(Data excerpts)
****

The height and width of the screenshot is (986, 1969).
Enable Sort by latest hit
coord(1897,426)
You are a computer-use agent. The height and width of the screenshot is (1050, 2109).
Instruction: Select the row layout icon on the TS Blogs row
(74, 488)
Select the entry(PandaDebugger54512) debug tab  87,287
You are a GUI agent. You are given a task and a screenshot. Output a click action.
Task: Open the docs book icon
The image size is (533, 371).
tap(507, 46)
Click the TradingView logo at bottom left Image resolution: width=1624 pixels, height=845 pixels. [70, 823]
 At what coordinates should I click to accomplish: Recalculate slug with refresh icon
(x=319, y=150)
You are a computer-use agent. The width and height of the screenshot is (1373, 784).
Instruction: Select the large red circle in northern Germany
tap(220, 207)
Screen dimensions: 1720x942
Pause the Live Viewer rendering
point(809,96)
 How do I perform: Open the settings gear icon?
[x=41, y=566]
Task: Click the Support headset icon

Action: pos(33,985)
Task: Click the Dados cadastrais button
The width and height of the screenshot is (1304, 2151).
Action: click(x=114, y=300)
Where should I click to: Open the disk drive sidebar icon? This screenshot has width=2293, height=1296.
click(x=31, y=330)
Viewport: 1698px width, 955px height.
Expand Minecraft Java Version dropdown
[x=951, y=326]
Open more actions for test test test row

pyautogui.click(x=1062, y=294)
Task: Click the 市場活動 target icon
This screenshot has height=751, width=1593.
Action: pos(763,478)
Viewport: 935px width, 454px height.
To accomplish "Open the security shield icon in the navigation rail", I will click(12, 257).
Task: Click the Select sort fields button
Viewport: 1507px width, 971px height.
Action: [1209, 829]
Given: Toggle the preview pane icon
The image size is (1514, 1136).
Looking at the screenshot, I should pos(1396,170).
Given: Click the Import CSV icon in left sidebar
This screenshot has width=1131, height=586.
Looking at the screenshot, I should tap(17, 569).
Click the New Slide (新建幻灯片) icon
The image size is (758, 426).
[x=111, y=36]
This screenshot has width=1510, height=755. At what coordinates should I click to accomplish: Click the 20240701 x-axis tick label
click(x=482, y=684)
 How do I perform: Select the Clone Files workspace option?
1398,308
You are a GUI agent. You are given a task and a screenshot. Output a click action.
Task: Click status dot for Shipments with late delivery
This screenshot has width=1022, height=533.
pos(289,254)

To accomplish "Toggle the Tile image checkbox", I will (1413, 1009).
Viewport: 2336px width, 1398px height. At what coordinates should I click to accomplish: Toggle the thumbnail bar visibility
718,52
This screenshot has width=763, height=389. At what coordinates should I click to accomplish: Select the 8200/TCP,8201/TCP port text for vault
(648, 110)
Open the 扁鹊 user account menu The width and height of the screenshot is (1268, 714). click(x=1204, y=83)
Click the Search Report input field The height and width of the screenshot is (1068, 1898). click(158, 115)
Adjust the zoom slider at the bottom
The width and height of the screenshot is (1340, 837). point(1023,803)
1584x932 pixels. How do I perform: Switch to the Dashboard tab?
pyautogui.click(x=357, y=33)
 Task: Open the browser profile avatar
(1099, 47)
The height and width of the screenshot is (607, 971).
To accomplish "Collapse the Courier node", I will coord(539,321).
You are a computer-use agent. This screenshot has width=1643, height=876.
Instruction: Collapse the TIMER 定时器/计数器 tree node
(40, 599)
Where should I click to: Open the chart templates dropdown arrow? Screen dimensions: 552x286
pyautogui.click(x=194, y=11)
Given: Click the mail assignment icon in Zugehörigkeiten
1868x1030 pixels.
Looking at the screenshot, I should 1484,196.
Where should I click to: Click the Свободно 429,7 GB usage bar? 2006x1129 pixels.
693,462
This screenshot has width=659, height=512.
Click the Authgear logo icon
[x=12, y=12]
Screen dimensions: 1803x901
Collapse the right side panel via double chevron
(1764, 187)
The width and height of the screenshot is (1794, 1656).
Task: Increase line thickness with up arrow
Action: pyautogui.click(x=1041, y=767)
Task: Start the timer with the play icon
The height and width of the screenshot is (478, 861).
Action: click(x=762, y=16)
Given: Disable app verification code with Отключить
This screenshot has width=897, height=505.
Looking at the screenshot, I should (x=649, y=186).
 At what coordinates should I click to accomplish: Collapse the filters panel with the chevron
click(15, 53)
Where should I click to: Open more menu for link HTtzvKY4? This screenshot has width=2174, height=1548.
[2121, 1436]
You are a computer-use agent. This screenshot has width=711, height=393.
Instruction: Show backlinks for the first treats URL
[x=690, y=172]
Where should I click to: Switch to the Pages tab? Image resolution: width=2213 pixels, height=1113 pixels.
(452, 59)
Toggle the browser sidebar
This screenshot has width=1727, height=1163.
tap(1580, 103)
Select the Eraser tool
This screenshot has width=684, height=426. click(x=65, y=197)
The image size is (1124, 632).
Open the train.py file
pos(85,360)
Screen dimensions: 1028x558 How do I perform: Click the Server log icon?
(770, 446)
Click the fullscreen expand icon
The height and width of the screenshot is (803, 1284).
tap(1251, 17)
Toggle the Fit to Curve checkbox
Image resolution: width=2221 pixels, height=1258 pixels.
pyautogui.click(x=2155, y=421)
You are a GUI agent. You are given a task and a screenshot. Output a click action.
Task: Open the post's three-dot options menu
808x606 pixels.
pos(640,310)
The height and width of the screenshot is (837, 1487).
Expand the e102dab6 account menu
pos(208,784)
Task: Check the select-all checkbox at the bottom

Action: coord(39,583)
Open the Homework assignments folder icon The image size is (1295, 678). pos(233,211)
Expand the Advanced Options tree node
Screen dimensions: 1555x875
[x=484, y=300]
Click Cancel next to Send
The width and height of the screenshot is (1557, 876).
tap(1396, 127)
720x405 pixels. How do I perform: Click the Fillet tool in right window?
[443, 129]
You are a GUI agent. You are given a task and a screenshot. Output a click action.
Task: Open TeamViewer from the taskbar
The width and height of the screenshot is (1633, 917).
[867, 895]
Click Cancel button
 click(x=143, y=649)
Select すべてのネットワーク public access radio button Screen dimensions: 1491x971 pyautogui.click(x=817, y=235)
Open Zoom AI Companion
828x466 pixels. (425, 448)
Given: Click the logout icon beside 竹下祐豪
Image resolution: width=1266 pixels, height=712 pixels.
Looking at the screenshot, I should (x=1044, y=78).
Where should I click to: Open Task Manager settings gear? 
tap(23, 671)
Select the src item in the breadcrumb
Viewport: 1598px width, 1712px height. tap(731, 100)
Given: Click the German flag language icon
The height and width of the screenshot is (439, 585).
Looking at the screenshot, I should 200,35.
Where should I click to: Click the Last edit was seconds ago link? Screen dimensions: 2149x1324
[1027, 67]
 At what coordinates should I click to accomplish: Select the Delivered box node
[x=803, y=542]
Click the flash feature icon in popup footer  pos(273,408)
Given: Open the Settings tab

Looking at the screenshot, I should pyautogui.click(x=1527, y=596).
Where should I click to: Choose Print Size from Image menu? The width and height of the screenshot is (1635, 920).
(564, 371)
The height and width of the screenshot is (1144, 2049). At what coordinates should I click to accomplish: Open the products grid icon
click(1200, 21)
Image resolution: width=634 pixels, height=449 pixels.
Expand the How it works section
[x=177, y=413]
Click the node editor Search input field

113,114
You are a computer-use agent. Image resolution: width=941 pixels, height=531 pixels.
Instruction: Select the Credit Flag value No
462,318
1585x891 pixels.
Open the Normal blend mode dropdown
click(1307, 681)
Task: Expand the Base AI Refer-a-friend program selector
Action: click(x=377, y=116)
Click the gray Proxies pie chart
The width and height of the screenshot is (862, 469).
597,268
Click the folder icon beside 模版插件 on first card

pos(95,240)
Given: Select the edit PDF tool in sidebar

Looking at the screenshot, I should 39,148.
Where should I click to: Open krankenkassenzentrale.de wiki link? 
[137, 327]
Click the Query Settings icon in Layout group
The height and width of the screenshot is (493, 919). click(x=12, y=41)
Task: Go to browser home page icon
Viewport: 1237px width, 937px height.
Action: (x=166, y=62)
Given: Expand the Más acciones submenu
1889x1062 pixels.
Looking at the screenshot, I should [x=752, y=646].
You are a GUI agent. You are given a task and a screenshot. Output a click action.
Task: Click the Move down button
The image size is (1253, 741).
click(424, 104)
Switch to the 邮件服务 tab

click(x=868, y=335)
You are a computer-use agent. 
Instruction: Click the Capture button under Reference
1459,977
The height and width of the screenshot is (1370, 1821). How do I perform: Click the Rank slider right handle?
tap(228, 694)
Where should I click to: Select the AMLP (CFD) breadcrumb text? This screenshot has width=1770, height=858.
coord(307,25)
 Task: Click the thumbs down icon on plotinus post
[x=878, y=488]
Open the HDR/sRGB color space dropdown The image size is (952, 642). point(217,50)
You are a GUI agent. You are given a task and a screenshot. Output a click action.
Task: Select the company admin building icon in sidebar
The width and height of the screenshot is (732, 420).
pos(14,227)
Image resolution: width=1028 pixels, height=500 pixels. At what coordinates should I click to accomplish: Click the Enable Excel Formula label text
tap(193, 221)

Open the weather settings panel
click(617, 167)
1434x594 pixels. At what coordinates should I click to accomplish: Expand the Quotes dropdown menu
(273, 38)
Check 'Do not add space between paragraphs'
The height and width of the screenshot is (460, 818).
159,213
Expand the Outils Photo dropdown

****

Instructions for the task >> Up to and including the line with "Viewport: 1698px width, 955px height.", repeat the data exactly, starting from its first line; nothing else belongs in the response.

Written answer >>
The height and width of the screenshot is (986, 1969).
Enable Sort by latest hit
coord(1897,426)
You are a computer-use agent. The height and width of the screenshot is (1050, 2109).
Instruction: Select the row layout icon on the TS Blogs row
(74, 488)
Select the entry(PandaDebugger54512) debug tab  87,287
You are a GUI agent. You are given a task and a screenshot. Output a click action.
Task: Open the docs book icon
The image size is (533, 371).
tap(507, 46)
Click the TradingView logo at bottom left Image resolution: width=1624 pixels, height=845 pixels. [70, 823]
 At what coordinates should I click to accomplish: Recalculate slug with refresh icon
(x=319, y=150)
You are a computer-use agent. The width and height of the screenshot is (1373, 784).
Instruction: Select the large red circle in northern Germany
tap(220, 207)
Screen dimensions: 1720x942
Pause the Live Viewer rendering
point(809,96)
 How do I perform: Open the settings gear icon?
[x=41, y=566]
Task: Click the Support headset icon

Action: pos(33,985)
Task: Click the Dados cadastrais button
The width and height of the screenshot is (1304, 2151).
Action: click(x=114, y=300)
Where should I click to: Open the disk drive sidebar icon? This screenshot has width=2293, height=1296.
click(x=31, y=330)
Viewport: 1698px width, 955px height.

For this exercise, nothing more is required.